EXERCISE GOAL:
Could you please repeat all of the entries exactly as written?
##### EXTRACTED DATA
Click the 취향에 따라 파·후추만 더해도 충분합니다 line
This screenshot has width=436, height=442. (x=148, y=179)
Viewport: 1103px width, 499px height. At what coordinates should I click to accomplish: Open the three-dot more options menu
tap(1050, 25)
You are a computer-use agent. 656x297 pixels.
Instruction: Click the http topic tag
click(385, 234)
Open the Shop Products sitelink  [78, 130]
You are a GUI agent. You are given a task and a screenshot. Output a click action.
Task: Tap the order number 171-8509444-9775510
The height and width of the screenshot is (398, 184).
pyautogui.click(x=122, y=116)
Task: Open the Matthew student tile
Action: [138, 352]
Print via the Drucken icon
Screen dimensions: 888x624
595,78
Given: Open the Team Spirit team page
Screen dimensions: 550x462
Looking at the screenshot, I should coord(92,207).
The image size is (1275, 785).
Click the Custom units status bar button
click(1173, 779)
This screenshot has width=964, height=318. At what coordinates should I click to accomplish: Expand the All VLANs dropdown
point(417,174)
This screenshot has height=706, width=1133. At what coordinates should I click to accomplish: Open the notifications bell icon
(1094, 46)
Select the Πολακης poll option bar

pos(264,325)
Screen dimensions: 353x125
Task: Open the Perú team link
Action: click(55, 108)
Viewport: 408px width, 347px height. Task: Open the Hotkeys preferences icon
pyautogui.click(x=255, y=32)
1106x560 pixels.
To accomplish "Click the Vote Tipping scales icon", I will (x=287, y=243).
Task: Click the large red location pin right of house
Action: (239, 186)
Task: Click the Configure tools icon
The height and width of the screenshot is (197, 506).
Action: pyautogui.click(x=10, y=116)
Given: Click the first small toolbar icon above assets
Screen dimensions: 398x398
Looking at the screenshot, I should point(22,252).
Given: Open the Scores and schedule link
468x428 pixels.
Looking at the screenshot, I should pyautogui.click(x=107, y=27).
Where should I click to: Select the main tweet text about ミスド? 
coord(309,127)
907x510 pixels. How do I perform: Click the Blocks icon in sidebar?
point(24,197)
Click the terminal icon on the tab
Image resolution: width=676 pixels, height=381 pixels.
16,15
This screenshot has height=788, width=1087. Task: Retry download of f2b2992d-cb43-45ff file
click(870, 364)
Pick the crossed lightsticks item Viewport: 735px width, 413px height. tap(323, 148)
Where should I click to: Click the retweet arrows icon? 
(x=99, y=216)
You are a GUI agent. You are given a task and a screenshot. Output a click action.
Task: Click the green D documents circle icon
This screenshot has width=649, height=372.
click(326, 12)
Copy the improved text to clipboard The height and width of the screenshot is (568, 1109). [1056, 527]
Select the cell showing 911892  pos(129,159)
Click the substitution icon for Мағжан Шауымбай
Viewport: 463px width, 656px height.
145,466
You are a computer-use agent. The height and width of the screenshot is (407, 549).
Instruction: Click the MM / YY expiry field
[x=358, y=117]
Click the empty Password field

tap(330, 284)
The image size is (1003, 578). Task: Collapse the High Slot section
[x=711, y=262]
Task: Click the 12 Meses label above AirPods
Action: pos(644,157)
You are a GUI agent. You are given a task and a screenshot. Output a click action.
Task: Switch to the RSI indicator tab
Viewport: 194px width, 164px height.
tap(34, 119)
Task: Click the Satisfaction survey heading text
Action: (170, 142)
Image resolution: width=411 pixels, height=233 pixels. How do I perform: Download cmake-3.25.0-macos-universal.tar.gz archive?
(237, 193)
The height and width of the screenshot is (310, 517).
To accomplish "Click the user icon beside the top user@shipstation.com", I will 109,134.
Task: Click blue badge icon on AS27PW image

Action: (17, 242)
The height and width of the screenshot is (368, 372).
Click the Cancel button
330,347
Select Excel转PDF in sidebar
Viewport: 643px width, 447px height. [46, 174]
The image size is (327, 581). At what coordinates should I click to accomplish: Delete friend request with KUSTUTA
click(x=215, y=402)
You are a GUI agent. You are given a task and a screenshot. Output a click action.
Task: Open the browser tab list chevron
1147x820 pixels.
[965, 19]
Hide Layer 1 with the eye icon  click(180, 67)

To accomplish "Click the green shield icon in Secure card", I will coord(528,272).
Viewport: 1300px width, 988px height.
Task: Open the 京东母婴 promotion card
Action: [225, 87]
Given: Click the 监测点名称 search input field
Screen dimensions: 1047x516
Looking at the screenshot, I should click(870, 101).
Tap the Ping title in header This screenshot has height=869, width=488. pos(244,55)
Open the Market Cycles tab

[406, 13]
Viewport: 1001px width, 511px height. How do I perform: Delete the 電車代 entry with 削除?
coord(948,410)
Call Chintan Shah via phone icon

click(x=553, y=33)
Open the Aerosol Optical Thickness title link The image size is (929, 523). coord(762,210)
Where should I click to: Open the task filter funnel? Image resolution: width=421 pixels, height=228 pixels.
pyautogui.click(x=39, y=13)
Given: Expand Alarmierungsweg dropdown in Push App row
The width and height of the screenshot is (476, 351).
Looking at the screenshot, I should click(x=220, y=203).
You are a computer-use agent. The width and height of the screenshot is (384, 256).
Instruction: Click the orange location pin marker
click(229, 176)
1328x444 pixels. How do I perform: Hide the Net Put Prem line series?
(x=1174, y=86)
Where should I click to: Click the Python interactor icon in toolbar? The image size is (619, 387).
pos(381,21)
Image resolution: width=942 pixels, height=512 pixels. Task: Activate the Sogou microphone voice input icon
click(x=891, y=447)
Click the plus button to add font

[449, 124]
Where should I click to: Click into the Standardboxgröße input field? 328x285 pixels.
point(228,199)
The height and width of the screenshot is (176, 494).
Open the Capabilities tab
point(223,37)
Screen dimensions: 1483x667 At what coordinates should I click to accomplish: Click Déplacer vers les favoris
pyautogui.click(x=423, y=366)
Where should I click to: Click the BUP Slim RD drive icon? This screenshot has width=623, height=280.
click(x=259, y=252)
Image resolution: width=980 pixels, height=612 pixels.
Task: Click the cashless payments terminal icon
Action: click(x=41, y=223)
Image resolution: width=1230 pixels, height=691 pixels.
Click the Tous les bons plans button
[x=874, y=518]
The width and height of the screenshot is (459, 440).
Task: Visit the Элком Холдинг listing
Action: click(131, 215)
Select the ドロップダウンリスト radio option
##########
SOLUTION FOR THIS TASK:
Click the 취향에 따라 파·후추만 더해도 충분합니다 line
This screenshot has width=436, height=442. (x=148, y=179)
Viewport: 1103px width, 499px height. At what coordinates should I click to accomplish: Open the three-dot more options menu
tap(1050, 25)
You are a computer-use agent. 656x297 pixels.
Instruction: Click the http topic tag
click(385, 234)
Open the Shop Products sitelink  [78, 130]
You are a GUI agent. You are given a task and a screenshot. Output a click action.
Task: Tap the order number 171-8509444-9775510
The height and width of the screenshot is (398, 184).
pyautogui.click(x=122, y=116)
Task: Open the Matthew student tile
Action: [138, 352]
Print via the Drucken icon
Screen dimensions: 888x624
595,78
Given: Open the Team Spirit team page
Screen dimensions: 550x462
Looking at the screenshot, I should coord(92,207).
The image size is (1275, 785).
Click the Custom units status bar button
click(1173, 779)
This screenshot has width=964, height=318. At what coordinates should I click to accomplish: Expand the All VLANs dropdown
point(417,174)
This screenshot has height=706, width=1133. At what coordinates should I click to accomplish: Open the notifications bell icon
(1094, 46)
Select the Πολακης poll option bar

pos(264,325)
Screen dimensions: 353x125
Task: Open the Perú team link
Action: click(55, 108)
Viewport: 408px width, 347px height. Task: Open the Hotkeys preferences icon
pyautogui.click(x=255, y=32)
1106x560 pixels.
To accomplish "Click the Vote Tipping scales icon", I will (x=287, y=243).
Task: Click the large red location pin right of house
Action: (239, 186)
Task: Click the Configure tools icon
The height and width of the screenshot is (197, 506).
Action: pyautogui.click(x=10, y=116)
Given: Click the first small toolbar icon above assets
Screen dimensions: 398x398
Looking at the screenshot, I should point(22,252).
Given: Open the Scores and schedule link
468x428 pixels.
Looking at the screenshot, I should pyautogui.click(x=107, y=27).
Where should I click to: Select the main tweet text about ミスド? 
coord(309,127)
907x510 pixels. How do I perform: Click the Blocks icon in sidebar?
point(24,197)
Click the terminal icon on the tab
Image resolution: width=676 pixels, height=381 pixels.
16,15
This screenshot has height=788, width=1087. Task: Retry download of f2b2992d-cb43-45ff file
click(870, 364)
Pick the crossed lightsticks item Viewport: 735px width, 413px height. tap(323, 148)
Where should I click to: Click the retweet arrows icon? 
(x=99, y=216)
You are a GUI agent. You are given a task and a screenshot. Output a click action.
Task: Click the green D documents circle icon
This screenshot has width=649, height=372.
click(326, 12)
Copy the improved text to clipboard The height and width of the screenshot is (568, 1109). [1056, 527]
Select the cell showing 911892  pos(129,159)
Click the substitution icon for Мағжан Шауымбай
Viewport: 463px width, 656px height.
145,466
You are a computer-use agent. The height and width of the screenshot is (407, 549).
Instruction: Click the MM / YY expiry field
[x=358, y=117]
Click the empty Password field

tap(330, 284)
The image size is (1003, 578). Task: Collapse the High Slot section
[x=711, y=262]
Task: Click the 12 Meses label above AirPods
Action: pos(644,157)
You are a GUI agent. You are given a task and a screenshot. Output a click action.
Task: Switch to the RSI indicator tab
Viewport: 194px width, 164px height.
tap(34, 119)
Task: Click the Satisfaction survey heading text
Action: (170, 142)
Image resolution: width=411 pixels, height=233 pixels. How do I perform: Download cmake-3.25.0-macos-universal.tar.gz archive?
(237, 193)
The height and width of the screenshot is (310, 517).
To accomplish "Click the user icon beside the top user@shipstation.com", I will 109,134.
Task: Click blue badge icon on AS27PW image

Action: (17, 242)
The height and width of the screenshot is (368, 372).
Click the Cancel button
330,347
Select Excel转PDF in sidebar
Viewport: 643px width, 447px height. [46, 174]
The image size is (327, 581). At what coordinates should I click to accomplish: Delete friend request with KUSTUTA
click(x=215, y=402)
You are a GUI agent. You are given a task and a screenshot. Output a click action.
Task: Open the browser tab list chevron
1147x820 pixels.
[965, 19]
Hide Layer 1 with the eye icon  click(180, 67)

To accomplish "Click the green shield icon in Secure card", I will coord(528,272).
Viewport: 1300px width, 988px height.
Task: Open the 京东母婴 promotion card
Action: [225, 87]
Given: Click the 监测点名称 search input field
Screen dimensions: 1047x516
Looking at the screenshot, I should click(870, 101).
Tap the Ping title in header This screenshot has height=869, width=488. pos(244,55)
Open the Market Cycles tab

[406, 13]
Viewport: 1001px width, 511px height. How do I perform: Delete the 電車代 entry with 削除?
coord(948,410)
Call Chintan Shah via phone icon

click(x=553, y=33)
Open the Aerosol Optical Thickness title link The image size is (929, 523). coord(762,210)
Where should I click to: Open the task filter funnel? Image resolution: width=421 pixels, height=228 pixels.
pyautogui.click(x=39, y=13)
Given: Expand Alarmierungsweg dropdown in Push App row
The width and height of the screenshot is (476, 351).
Looking at the screenshot, I should click(x=220, y=203).
You are a computer-use agent. The width and height of the screenshot is (384, 256).
Instruction: Click the orange location pin marker
click(229, 176)
1328x444 pixels. How do I perform: Hide the Net Put Prem line series?
(x=1174, y=86)
Where should I click to: Click the Python interactor icon in toolbar? The image size is (619, 387).
pos(381,21)
Image resolution: width=942 pixels, height=512 pixels. Task: Activate the Sogou microphone voice input icon
click(x=891, y=447)
Click the plus button to add font

[449, 124]
Where should I click to: Click into the Standardboxgröße input field? 328x285 pixels.
point(228,199)
The height and width of the screenshot is (176, 494).
Open the Capabilities tab
point(223,37)
Screen dimensions: 1483x667 At what coordinates should I click to accomplish: Click Déplacer vers les favoris
pyautogui.click(x=423, y=366)
Where should I click to: Click the BUP Slim RD drive icon? This screenshot has width=623, height=280.
click(x=259, y=252)
Image resolution: width=980 pixels, height=612 pixels.
Task: Click the cashless payments terminal icon
Action: click(x=41, y=223)
Image resolution: width=1230 pixels, height=691 pixels.
Click the Tous les bons plans button
[x=874, y=518]
The width and height of the screenshot is (459, 440).
Task: Visit the Элком Холдинг listing
Action: click(131, 215)
Select the ドロップダウンリスト radio option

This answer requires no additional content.